Designing architecture to support required data workflows
Opreto helped design a unified system to manage high volumes of image data and make it accessible across teams.
- Images routed from production into a server-based environment
- Browser-based access for labeling and review
- No file transfers or local storage dependencies
- Reduced versioning issues and manual coordination
"Everything lives and persists on the server, and it's much easier to manage."
Director of Engineering
Establishing a scalable, containerized platform
Opreto set up a service-based architecture designed to scale with the team's AI workflows. Using Docker, APIs, and built-in monitoring tools, the platform connected data, training, and system operations in one place. It also introduced a new way of working for the internal team and created a foundation they could build on as new use cases emerge.

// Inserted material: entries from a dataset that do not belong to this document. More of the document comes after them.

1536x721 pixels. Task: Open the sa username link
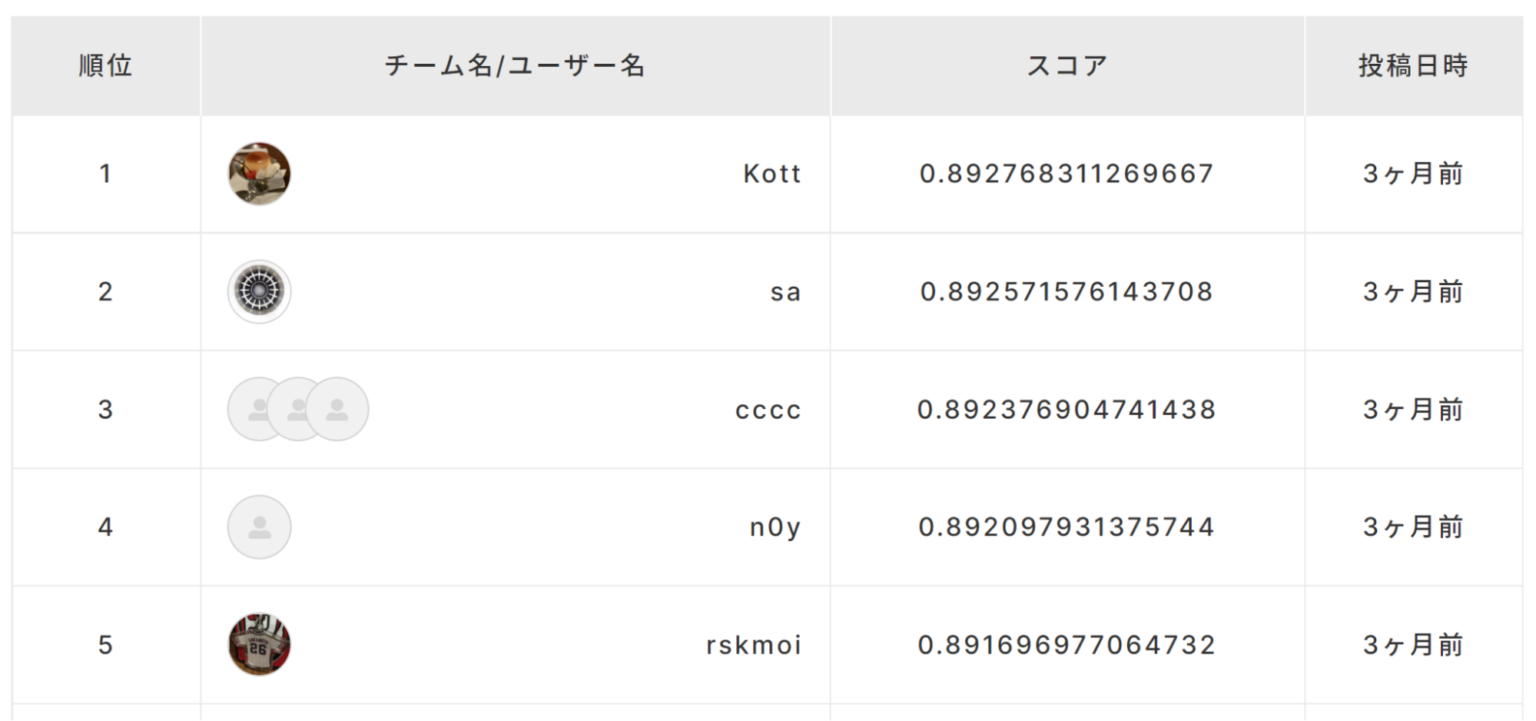coord(786,292)
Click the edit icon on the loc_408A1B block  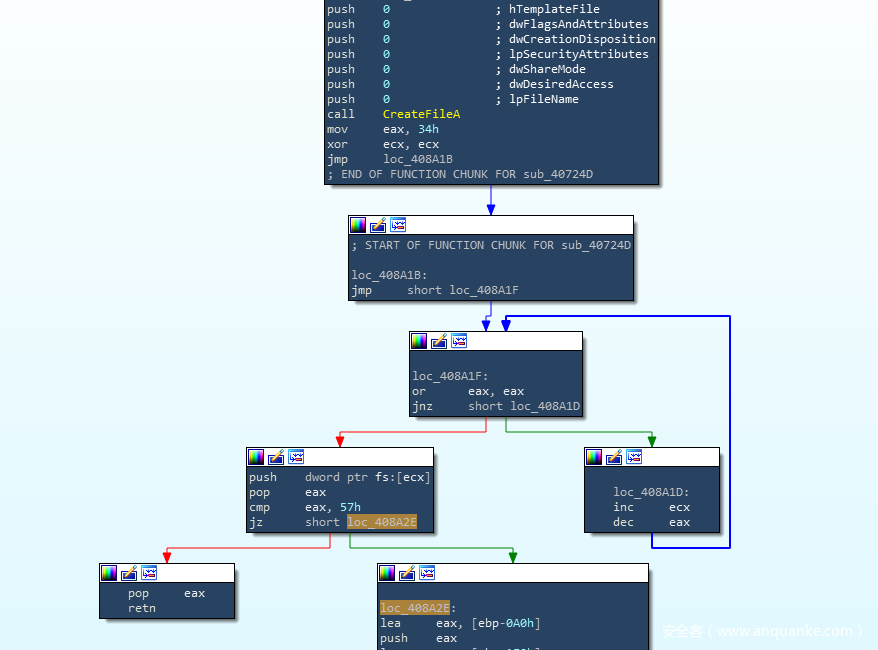pyautogui.click(x=378, y=225)
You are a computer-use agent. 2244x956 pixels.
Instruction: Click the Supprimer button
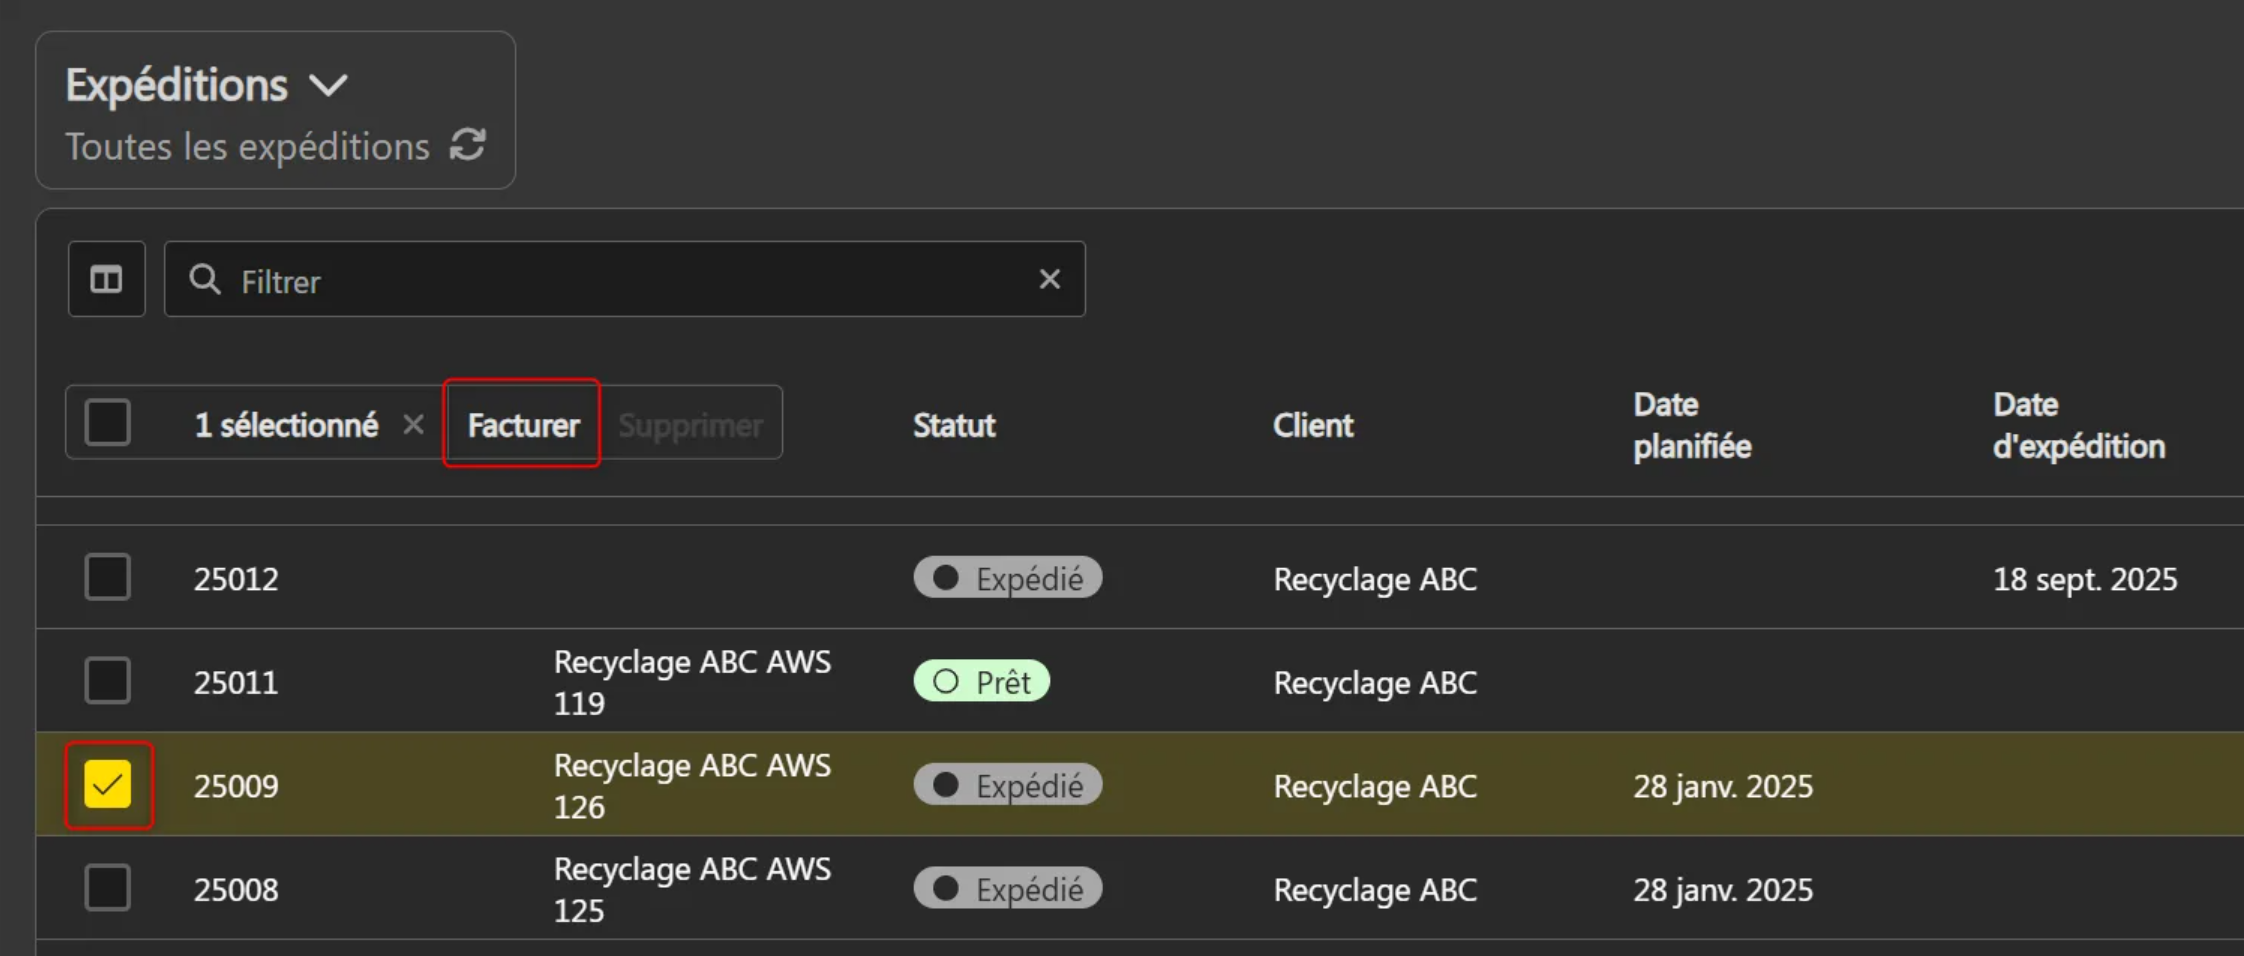pyautogui.click(x=690, y=425)
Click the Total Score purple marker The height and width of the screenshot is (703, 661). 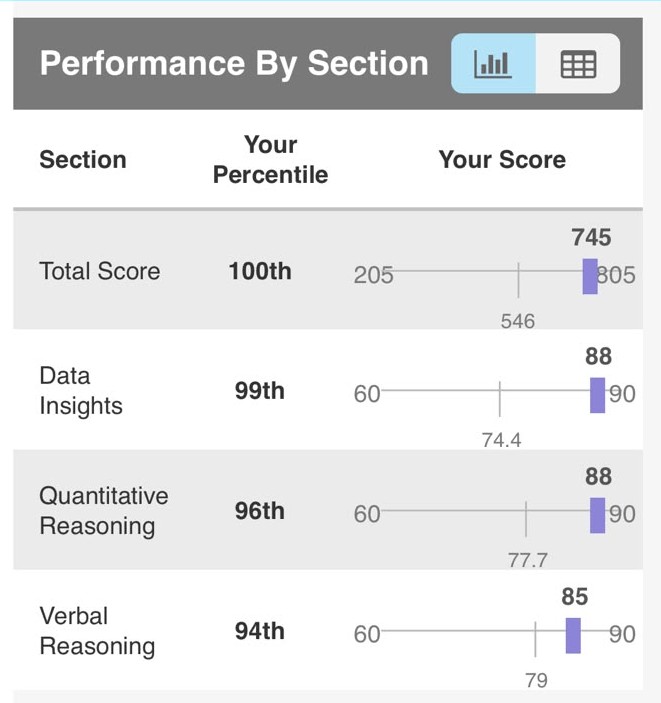(590, 276)
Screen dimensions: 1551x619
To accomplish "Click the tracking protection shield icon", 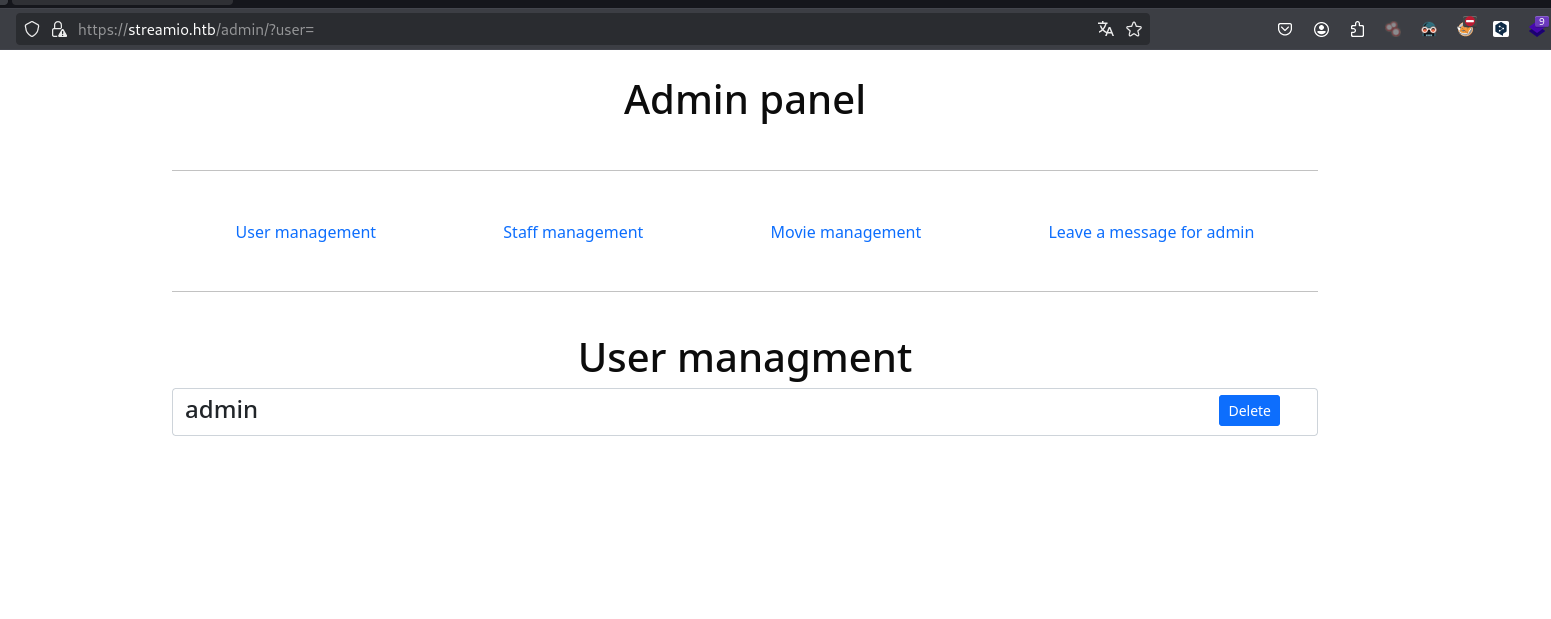I will 32,30.
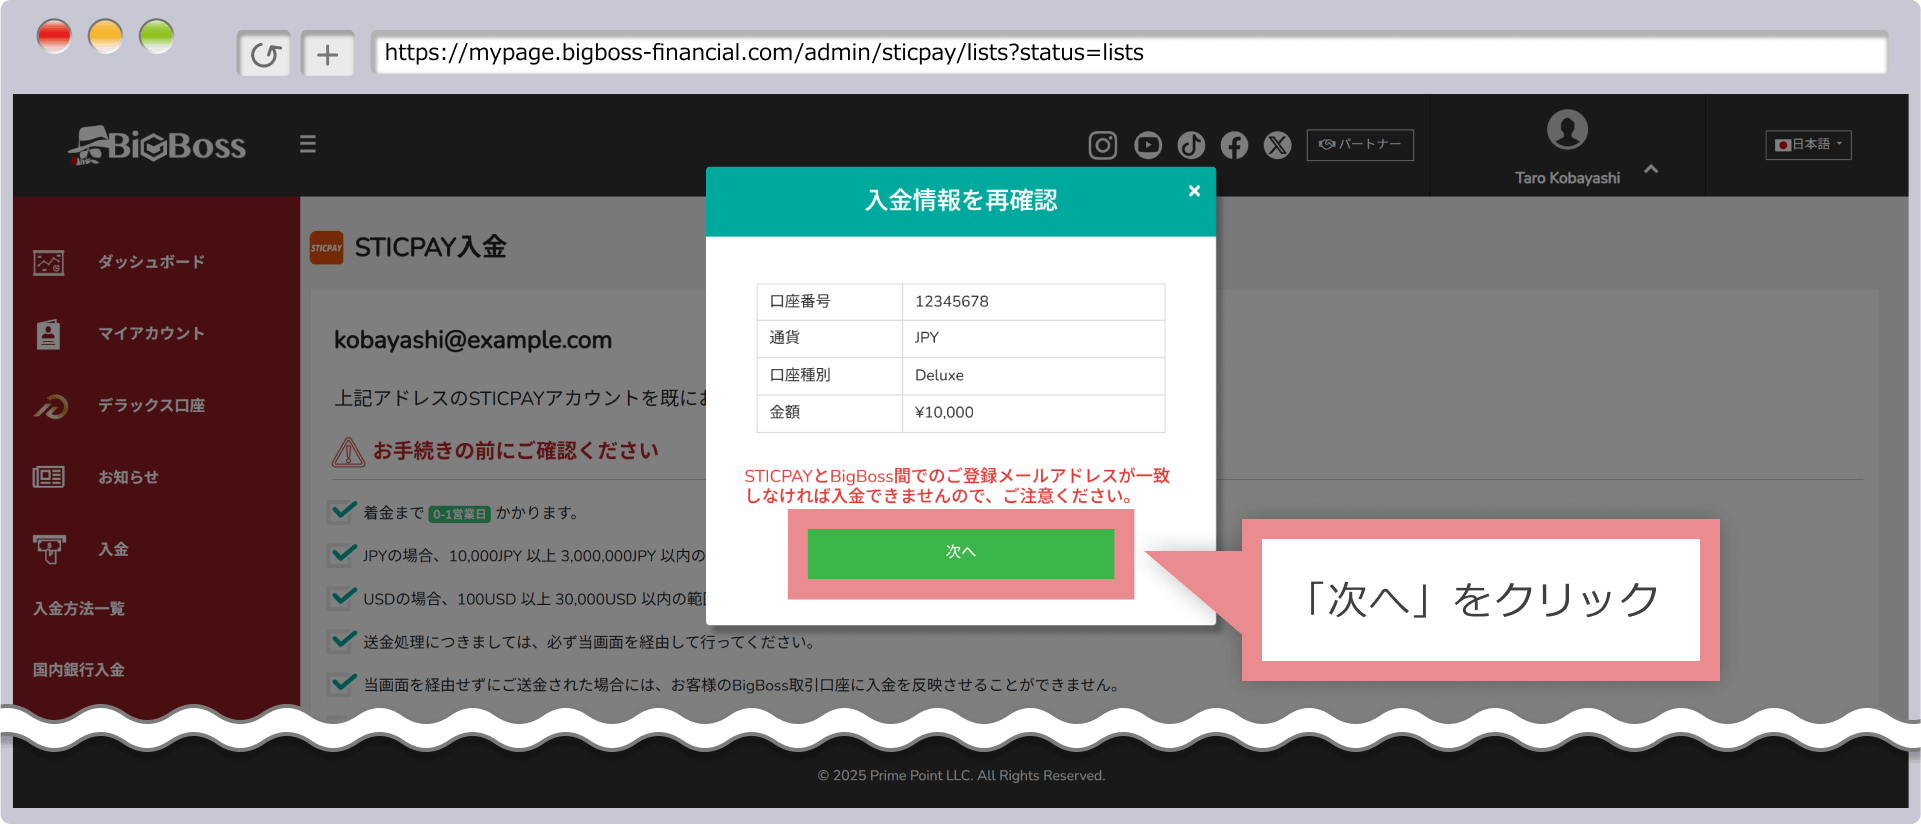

Connecting labeling, training, and deployment workflows
Opreto brought together previously disconnected steps into a single, continuous workflow:
- Access to images within the workflow
- One-click trigger for model training workflows
- Automated movement of outputs into a versioned model registry
- Ability to generate predictions and iterate on models quickly
- AI-assisted labeling using model predictions to accelerate annotation
"I labeled the images, hit train, and everything ended up in the right place. All the services were connected."
Director of Engineering
Developing collaboratively and enabling long-term ownership
Opreto worked closely with the internal team throughout the project, with shared visibility into progress and regular input from developers. Standups and reviews kept everyone aligned and helped catch issues early as the platform evolved. By the end, the team had the knowledge and confidence to maintain and extend the system on their own.